Return the whole listing exactly, omitting the pictures.

* * *

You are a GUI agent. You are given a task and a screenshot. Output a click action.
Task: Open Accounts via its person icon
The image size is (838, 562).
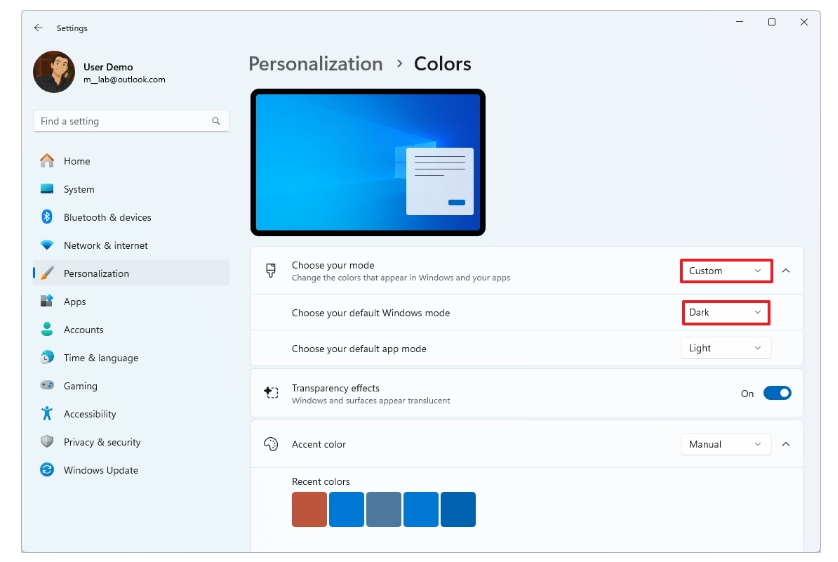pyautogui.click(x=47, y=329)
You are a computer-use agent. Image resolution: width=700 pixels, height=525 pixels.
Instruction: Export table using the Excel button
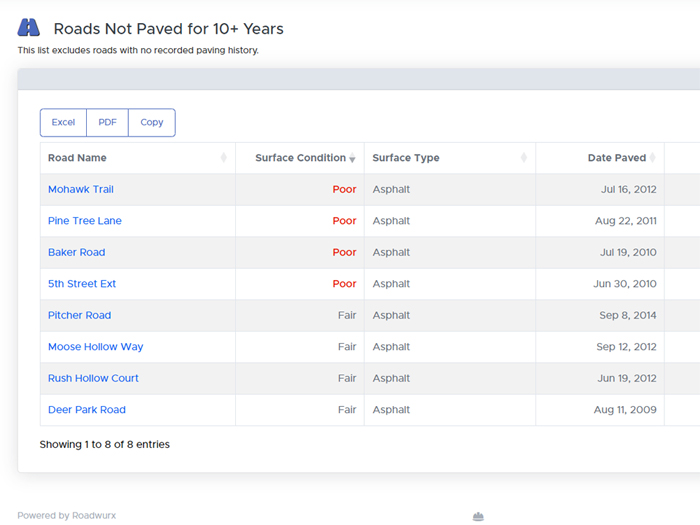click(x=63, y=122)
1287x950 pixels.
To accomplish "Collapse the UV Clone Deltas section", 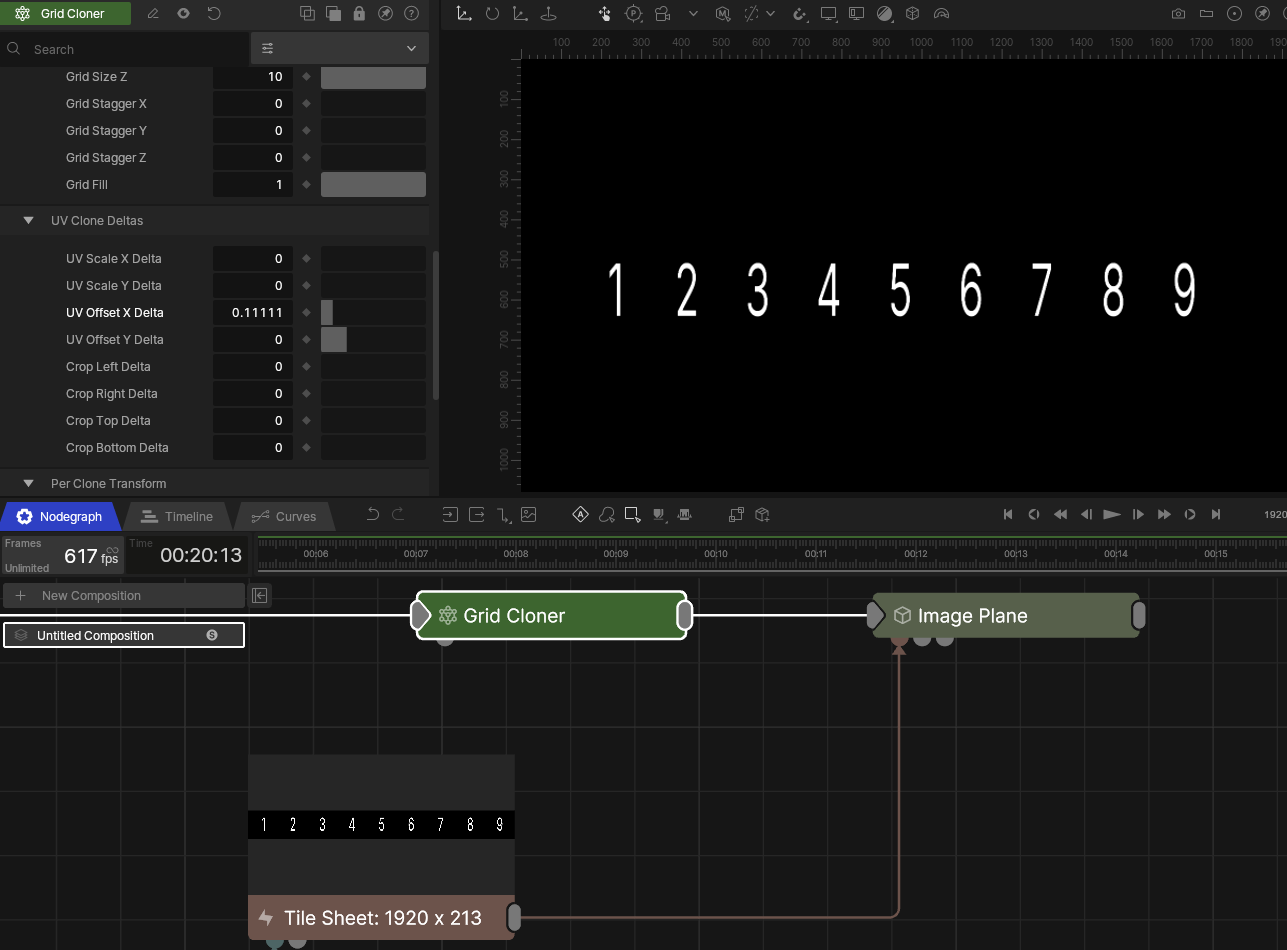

* * *

• ANSWER TO THIS PROBLEM
You are a GUI agent. You are given a task and a screenshot. Output a click action.
Task: Open Accounts via its person icon
The image size is (838, 562).
pyautogui.click(x=47, y=329)
You are a computer-use agent. Image resolution: width=700 pixels, height=525 pixels.
Instruction: Export table using the Excel button
click(x=63, y=122)
1287x950 pixels.
To accomplish "Collapse the UV Clone Deltas section", 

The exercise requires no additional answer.